Financial Statements and Exhibits.

 (d)Exhibits.

The following exhibits are included with this Current Report on Form 8-K: 

EXHIBIT NUMBER

DESCRIPTION

99.1

Press release dated August 11, 2025

104

Cover Page Interactive Data File (embedded within the Inline XBRL document).

 

 

SIGNATURES

 

Pursuant to the requirements of the Securities Exchange Act of 1934, the Registrant has duly caused this report to be signed on its behalf by the undersigned hereunto duly authorized.

 

 

DAWSON GEOPHYSICAL COMPANY

 

 

 

 

Date: August 11, 2025

By:

/s/ Ian Shaw

 

 

Ian Shaw

 

 

Chief Financial Officer

 

 

FAQ

What did DWSN agree to purchase?

Dawson Operating agreed to acquire Pioneer™ single point node channels from GTC, Inc.

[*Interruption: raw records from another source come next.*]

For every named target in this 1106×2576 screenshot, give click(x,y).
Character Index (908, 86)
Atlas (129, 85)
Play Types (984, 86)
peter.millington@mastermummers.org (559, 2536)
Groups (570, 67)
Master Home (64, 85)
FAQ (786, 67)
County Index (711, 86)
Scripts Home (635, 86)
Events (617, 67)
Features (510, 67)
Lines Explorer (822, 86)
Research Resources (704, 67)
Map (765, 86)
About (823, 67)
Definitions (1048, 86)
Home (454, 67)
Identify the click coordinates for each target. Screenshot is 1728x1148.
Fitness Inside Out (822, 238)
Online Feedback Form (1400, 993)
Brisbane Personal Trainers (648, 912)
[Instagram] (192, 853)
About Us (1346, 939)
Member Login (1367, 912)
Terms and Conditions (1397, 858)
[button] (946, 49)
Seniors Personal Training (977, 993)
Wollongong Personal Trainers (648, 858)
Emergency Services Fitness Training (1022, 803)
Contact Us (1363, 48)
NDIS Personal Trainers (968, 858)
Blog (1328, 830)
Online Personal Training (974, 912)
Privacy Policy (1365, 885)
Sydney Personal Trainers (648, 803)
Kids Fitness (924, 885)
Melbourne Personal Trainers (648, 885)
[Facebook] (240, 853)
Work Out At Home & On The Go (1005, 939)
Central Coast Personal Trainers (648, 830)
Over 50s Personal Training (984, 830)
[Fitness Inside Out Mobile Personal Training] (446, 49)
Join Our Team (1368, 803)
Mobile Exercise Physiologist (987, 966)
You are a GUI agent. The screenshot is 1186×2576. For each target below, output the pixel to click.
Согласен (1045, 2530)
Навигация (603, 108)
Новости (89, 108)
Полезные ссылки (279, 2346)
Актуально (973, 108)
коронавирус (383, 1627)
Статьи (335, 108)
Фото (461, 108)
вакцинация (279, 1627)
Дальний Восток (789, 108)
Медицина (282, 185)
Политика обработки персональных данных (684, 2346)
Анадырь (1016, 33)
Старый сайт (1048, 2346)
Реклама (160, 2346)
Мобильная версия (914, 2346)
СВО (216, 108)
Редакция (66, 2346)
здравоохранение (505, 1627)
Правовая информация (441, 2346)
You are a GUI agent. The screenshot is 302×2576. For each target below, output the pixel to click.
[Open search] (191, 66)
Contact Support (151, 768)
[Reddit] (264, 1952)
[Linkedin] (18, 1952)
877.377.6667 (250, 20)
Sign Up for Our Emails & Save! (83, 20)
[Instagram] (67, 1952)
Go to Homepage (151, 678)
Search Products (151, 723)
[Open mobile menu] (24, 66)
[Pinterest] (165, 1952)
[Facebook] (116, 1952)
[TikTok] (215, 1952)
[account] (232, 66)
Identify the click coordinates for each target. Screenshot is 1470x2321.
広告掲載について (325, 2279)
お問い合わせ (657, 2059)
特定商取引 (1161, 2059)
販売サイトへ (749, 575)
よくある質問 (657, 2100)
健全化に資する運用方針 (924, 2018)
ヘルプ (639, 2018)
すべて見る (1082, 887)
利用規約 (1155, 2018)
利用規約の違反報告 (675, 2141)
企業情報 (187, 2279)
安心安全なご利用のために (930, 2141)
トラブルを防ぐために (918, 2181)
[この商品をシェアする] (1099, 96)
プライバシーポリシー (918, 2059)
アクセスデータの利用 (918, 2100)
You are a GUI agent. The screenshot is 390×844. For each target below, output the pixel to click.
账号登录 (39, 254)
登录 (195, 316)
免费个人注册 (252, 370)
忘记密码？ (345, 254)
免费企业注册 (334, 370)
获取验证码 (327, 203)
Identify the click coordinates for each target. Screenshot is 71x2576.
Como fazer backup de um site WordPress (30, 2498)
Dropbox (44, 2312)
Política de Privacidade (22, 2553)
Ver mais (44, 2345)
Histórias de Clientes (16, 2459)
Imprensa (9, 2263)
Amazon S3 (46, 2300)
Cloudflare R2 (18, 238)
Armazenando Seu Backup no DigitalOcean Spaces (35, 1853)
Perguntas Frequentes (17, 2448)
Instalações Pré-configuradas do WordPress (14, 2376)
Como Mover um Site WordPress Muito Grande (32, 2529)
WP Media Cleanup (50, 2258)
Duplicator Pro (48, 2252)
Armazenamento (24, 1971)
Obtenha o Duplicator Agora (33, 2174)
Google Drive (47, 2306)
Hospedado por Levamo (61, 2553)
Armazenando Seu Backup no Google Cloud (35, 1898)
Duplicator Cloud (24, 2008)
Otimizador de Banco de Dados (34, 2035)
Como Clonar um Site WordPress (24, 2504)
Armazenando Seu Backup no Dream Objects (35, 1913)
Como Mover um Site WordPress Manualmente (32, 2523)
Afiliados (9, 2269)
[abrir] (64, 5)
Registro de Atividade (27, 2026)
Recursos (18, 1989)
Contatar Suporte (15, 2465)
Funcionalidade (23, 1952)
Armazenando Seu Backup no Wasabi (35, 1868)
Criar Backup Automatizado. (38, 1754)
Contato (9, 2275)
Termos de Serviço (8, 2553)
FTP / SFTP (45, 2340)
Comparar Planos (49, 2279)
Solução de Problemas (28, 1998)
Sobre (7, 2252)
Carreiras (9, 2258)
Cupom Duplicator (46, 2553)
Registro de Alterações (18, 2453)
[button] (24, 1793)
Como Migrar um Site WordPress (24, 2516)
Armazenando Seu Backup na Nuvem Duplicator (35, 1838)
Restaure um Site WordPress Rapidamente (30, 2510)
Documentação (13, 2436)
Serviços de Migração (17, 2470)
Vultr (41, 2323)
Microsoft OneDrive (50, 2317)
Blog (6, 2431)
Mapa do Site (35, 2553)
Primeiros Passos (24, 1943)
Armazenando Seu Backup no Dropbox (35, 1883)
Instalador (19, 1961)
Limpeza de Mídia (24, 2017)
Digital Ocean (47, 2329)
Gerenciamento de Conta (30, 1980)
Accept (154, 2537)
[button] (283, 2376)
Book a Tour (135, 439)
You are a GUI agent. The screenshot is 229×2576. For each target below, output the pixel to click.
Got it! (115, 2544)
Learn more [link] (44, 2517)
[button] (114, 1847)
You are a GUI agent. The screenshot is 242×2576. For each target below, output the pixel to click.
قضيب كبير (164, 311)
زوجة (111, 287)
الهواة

How much is the purchase and how will it be paid?

The aggregate purchase price is approximately $24.2 million: $4.8 million paid at execution, $1.2 million payable on final acceptance, and $18.2 million financed by three promissory notes.

What are the promissory note terms for the financed portion?

Each Note has a 36-month term, bears fixed 8.75% annual interest, may be prepaid in whole or in part without penalty, and will be issued upon acceptance of each delivery.

What collateral secures the financed obligations?

The Notes are secured by a lien on the purchased equipment, certain intercompany lease rights and proceeds under a Purchase Money Security Agreement, and by deeds of trust on the Company’s Midland, Texas real properties.

When will the equipment be delivered?

Deliveries are scheduled in three shipments commencing in August 2025 with the final shipment by early January 2026.

Is there public disclosure or a press release about this transaction?

Yes. The Company and Geospace issued a joint press release announced in the filing and included as Exhibit 99.1 to the Form 8-K.